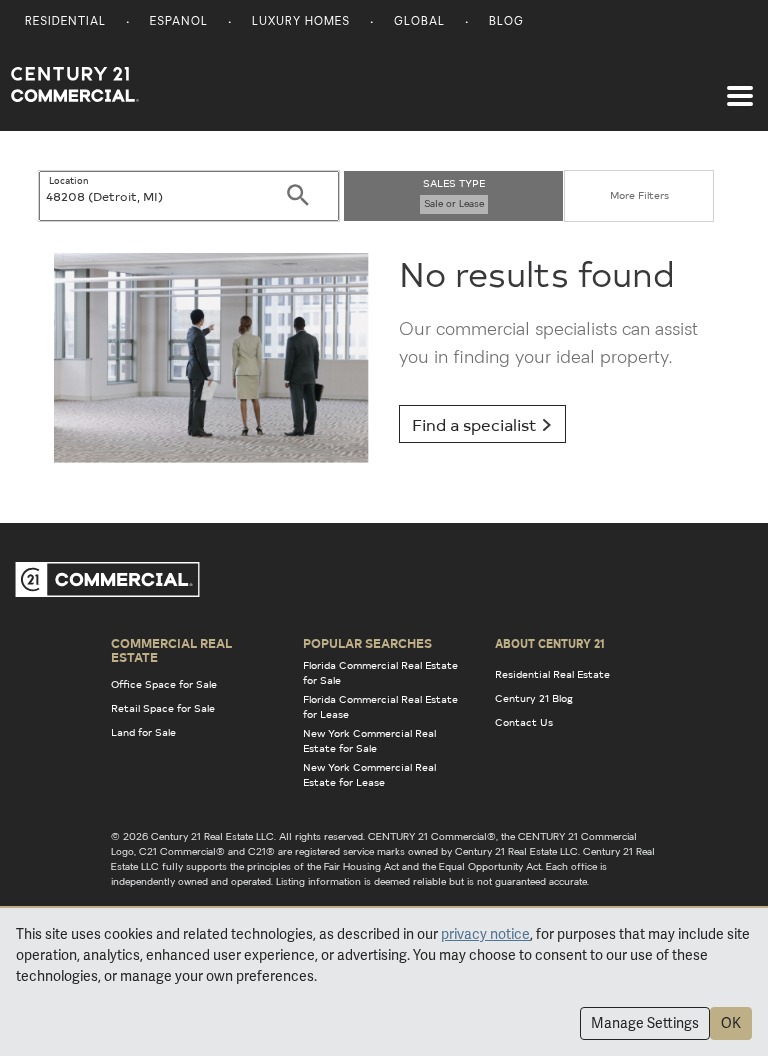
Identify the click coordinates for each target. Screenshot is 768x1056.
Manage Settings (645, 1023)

* * *

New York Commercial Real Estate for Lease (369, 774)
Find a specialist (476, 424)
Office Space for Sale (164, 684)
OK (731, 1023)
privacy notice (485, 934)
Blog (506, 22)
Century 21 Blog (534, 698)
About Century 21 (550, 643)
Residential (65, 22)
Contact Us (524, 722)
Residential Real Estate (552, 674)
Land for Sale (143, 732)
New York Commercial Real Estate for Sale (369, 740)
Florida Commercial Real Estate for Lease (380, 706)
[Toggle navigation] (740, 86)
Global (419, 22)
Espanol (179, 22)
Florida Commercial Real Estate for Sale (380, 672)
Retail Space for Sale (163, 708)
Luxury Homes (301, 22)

- _What is needed_: Output the lines of the records above exactly as they appear, from the line containing "Land for Sale (143, 732)" through the line containing "Luxury Homes (301, 22)".

- _Task solution_:
Land for Sale (143, 732)
New York Commercial Real Estate for Sale (369, 740)
Florida Commercial Real Estate for Lease (380, 706)
[Toggle navigation] (740, 86)
Global (419, 22)
Espanol (179, 22)
Florida Commercial Real Estate for Sale (380, 672)
Retail Space for Sale (163, 708)
Luxury Homes (301, 22)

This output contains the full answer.